Elbette yaşanan bu değişiklikte kentteki birlikteliğin önemi çok büyük. Bütün dinamikler bu konuda el birliği içinde. Özellikle Diyarbakır Sanayici ve İşadamları Derneği (DİSİAD), Güneydoğu Sanayici ve İş Adamları Derneği (GÜNSİAD), Ortadoğu Sanayici ve Genç İşadamları Derneği (OSGİAD), Diyarbakır Yatırımcıları Koordinasyonu Geliştirme ve Destekleme Derneği (YAKODER) gibi iş dünyasının sivil yoplum kuruluşları, birliktelik örneği sergiliyor.
İlimize gelen ziyaretçi konusunda en iyi çıkışı son bir yıldır kentte organize edilen fuarlarla yaşıyoruz. Fuar organizasyonlarının ardındaki isim ise TÜYAP. Fuarcılık konusunda markalaşmış bir isim... Diyarbakır'da geçtiğimiz dönemde iki fuar organize edildi: Tarım ve Hayvancılık Fuarı ile Oto Show Fuarı. Her iki fuar da bizim için harikaydı. Yeterli mi diye sorabiliriz ama elbette daha iyisi olacak. Olmak zorunda... Daha iyisi, en iyisi TÜYAP çalışanlarının da en büyük hedefi. Diyarbakır'ı Ortadoğu'nun fuar ve kongre merkezi yapma konusunda konuşulan her konuda hepsinin gözlerinin içi ışıldıyor. Önümüzde yıl sonuna kadar yapılacak iki fuar daha var. İlk fuar bugün başlayıp 11 Ekim'e kadar sürecek olan İnşaat 2009 Fuarı. Diğeri ise 3-8 Kasım tarihlerinde gerçekleştirilecek olan Ticaret Fuarı. Bu iki fuarda hem katılımcı firmalar hem de ziyaretçiler bakımından Diyarbakır ve TÜYAP neler başarmış, hep birlikte göreceğiz.
Açık söylemek gerekirse, biz bu kentin üzerindeki olumsuz ve yavaş yavaş yok olmaya başlayan imajın, tamamen ortadan kalkmasını kendimize hedef koyduk.

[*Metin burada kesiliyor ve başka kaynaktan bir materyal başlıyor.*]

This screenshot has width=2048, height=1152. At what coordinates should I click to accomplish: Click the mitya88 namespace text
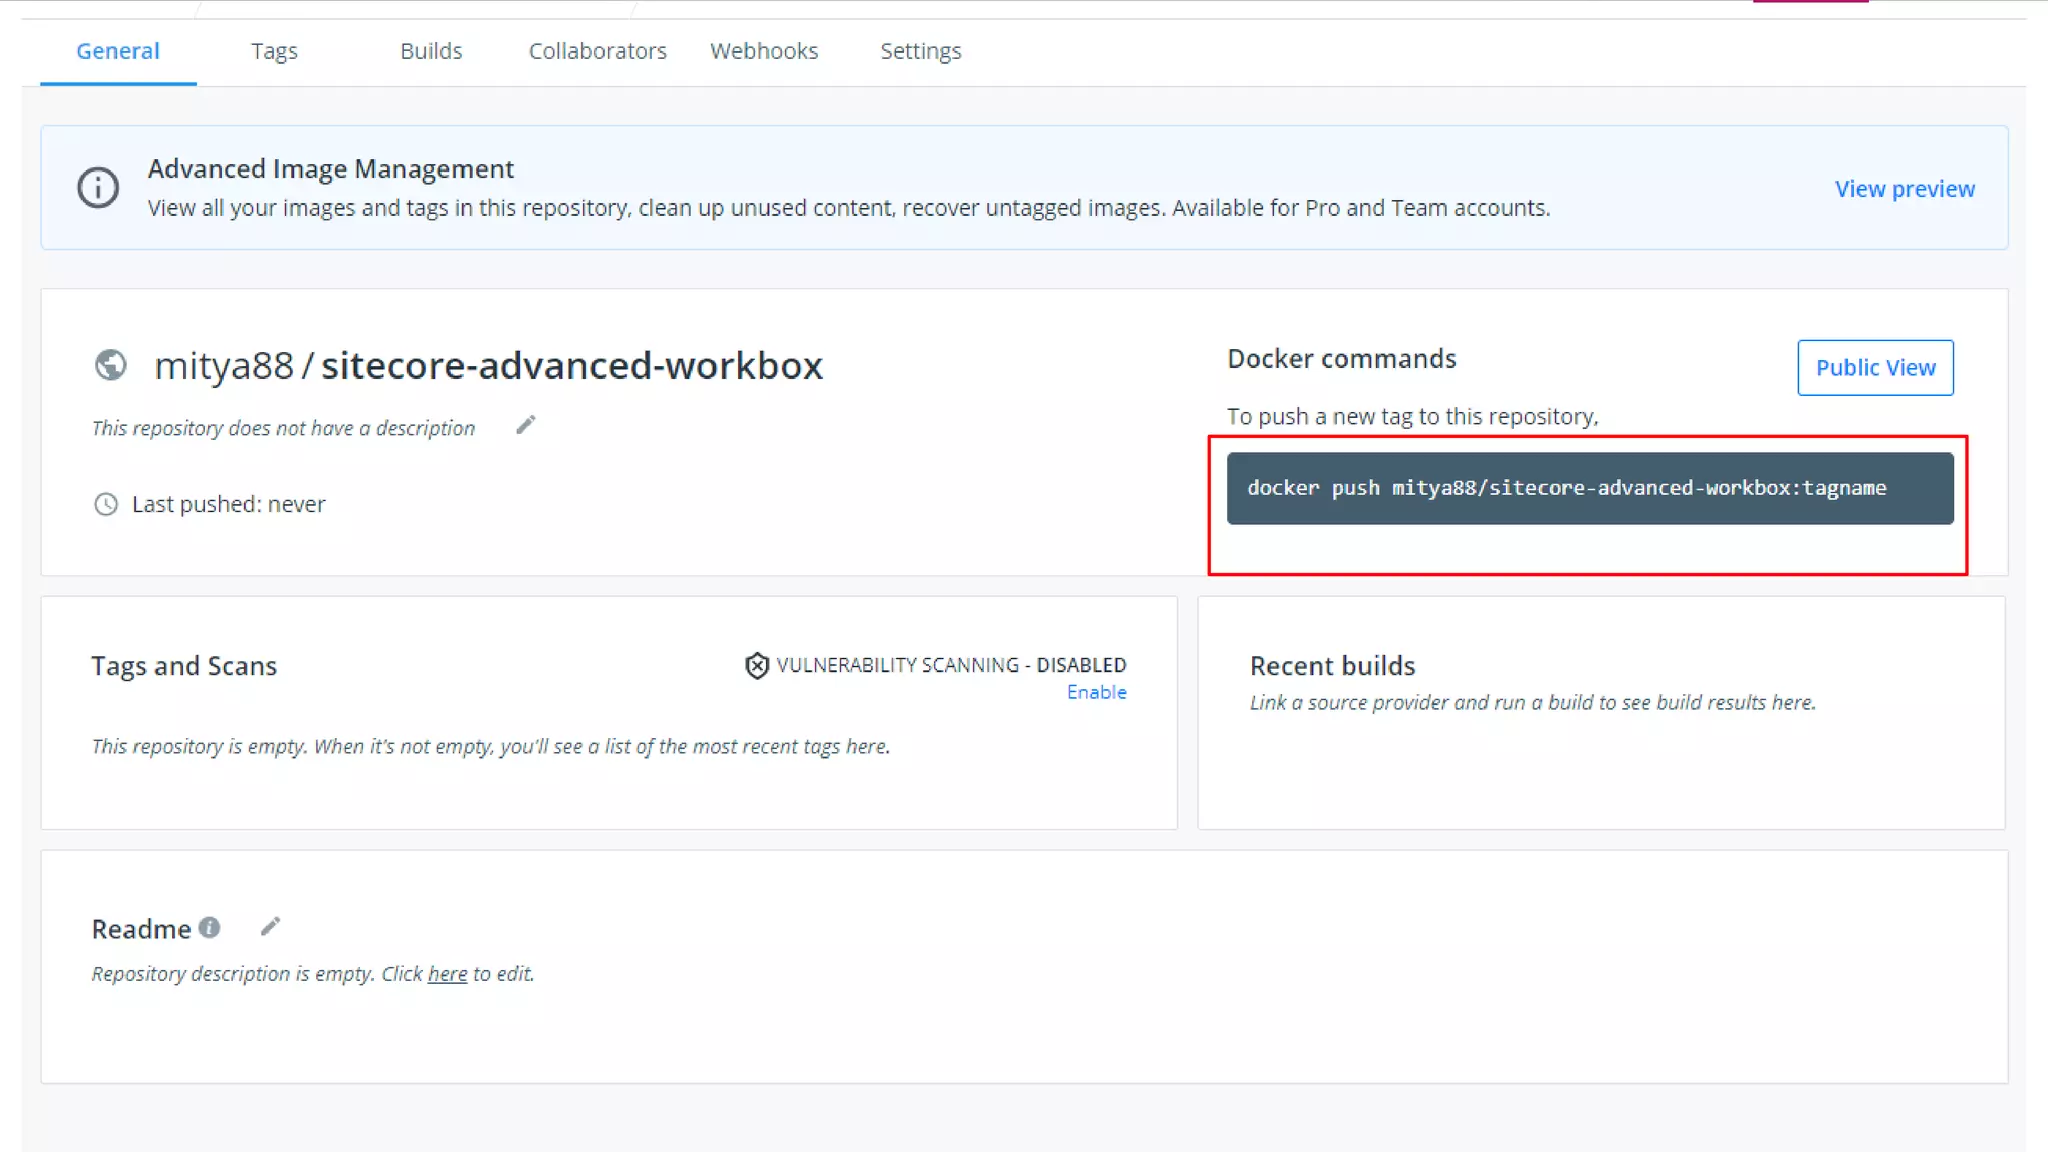224,366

Nüfusu 1,5 milyonu aşan; yoksulluğun, açlığın, bunun yanı sıra, misafirperverliğin, konukseverliğin, dostluğun, insanlığın merkezi olan Diyarbakır'da artık yüzler gülsün. Hep söylüyorum, ticaretin olduğu yerde, siyaset; siyasetin olduğu yerde de ticaret olmaz diye. Ticaretin siyasete çok fazla zararı olduğunu düşünmüyorum ancak siyasetin ticarete zararları ortada. Bu nedenle Diyarbakır'ın ricası, "Siyaset yaparken ticaretimize zarar verecek şekilde yapmayın." Çünkü yoksulluk beraberinde birçok yüz kızartıcı suçu getiriyor. Unutmayalım ki bu suç sadece onların değil, hepimizindir.